- _STUDY TEXT_:
Dear population genomicists of the Bay Area,

The tenth Bay Area Population genomics meeting was great, thanks to CEHG Stanford for hosting it. We will be hosting BAPG XI at UC Davis (Storer Hall) on December 6, 2014, and we hope to see you all there!

9.30am-10am Breakfast (Storer Hall)

10am-11am Session 1
10.00am Gideon Bradburd (UC Davis)
The Geography of Genetic Admixture
10.20am Rajiv McCoy (Stanford)
Causes and consequences of aneuploidy in human embryos
10.40am Laurie Stevison (UCSF)
Time-scale of recombination rate evolution in great apes

11am-11.30am Coffee

11.30am-12.30pm  Session 2
11.30am Kelley Harris (UC Berkeley)    
Recent evolution of the mutation rate and spectrum in Europeans
11.50am Tim Beissinger (UC Davis)       
Patterns of demography and selection since maize domestication
12.10pm Yoosook Lee (UC Davis)            
Genome evolution of malaria vectors in response to the increased usage of insecticide-treated bed nets

12.30-1.30 pm Lunch

1.30pm Session 3
1.30pm Daniel Weissman (UC Berkeley)
Minimal-assumption inference from genomic data
1.50pm Sandeep Venkataram (Stanford)
The adaptive mutation spectrum from yeast experimental evolution
2.10pm Chris Ellison (UC Berkeley)          
Transposable elements have rewired and fine-tuned the dosage compensation gene regulatory network in Drosophila miranda
2.30pm Andres Moreno (Stanford)           
Native American genomics and beyond

2.50pm Posters/Social

Thanks to Ancestry.com and the Population Biology group at Davis for sponsorship.

Registration is free but required, so we can make sure we order enough food and get a big enough room. Registration is now closed (as of November 22nd). Registration list here: google doc.

- _PROBLEM TO SOLVE_: According to the meeting announcement, where and on what date will BAPG XI be held?

- _INFORMATION GIVEN_:
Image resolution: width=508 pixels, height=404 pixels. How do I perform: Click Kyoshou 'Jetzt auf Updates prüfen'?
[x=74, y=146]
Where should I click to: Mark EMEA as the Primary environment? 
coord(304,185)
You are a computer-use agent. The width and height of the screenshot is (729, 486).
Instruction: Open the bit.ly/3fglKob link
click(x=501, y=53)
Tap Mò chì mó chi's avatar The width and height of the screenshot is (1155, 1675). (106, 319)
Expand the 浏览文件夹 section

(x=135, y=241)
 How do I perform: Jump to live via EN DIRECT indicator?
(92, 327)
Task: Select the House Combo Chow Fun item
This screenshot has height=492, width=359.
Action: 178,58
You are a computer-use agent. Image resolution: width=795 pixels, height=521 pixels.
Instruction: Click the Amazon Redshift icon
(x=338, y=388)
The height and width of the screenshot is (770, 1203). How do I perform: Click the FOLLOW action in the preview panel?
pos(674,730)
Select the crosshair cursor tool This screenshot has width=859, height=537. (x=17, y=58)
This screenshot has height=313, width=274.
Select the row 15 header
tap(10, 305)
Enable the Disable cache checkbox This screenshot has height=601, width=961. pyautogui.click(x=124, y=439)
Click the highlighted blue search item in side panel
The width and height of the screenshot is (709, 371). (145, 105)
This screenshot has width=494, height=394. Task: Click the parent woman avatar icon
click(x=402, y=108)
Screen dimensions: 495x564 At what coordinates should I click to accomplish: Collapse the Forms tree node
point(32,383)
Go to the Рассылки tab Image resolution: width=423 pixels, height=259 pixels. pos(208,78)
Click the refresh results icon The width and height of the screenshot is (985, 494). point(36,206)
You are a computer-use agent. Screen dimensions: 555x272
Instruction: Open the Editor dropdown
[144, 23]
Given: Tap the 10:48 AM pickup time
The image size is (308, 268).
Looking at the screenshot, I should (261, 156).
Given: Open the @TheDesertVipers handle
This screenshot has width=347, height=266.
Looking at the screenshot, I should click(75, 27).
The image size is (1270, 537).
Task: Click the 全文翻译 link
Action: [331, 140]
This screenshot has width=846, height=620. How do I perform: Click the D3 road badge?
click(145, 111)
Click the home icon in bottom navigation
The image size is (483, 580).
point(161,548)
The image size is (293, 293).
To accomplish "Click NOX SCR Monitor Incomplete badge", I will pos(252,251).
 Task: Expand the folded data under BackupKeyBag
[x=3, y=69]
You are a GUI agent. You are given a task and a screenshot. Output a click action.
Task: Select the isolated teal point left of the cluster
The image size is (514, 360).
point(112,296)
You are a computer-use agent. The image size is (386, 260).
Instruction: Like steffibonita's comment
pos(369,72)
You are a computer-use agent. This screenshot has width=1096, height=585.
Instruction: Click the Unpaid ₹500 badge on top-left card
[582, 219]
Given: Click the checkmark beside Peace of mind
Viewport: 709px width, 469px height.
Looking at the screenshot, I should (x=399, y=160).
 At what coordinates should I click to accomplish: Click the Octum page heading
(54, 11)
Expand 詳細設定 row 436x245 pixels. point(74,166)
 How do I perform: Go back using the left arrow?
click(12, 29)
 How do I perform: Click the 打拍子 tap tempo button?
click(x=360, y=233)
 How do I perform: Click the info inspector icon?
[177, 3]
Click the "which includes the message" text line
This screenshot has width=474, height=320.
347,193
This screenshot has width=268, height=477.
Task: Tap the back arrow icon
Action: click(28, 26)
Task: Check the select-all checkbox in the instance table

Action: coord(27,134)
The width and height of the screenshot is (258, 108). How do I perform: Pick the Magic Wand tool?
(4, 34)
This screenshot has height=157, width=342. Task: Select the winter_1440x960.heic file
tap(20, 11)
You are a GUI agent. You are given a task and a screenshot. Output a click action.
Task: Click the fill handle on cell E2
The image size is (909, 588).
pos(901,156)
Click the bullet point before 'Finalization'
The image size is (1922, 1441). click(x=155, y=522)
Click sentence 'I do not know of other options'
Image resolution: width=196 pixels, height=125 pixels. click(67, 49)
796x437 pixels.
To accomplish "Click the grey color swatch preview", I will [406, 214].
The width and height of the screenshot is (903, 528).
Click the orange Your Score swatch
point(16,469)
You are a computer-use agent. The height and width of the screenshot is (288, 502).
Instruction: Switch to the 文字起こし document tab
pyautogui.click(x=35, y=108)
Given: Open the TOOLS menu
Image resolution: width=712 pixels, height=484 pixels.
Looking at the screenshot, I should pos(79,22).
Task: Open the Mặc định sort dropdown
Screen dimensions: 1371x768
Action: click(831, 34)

- _ANSWER AREA_: At UC Davis (Storer Hall) on December 6, 2014.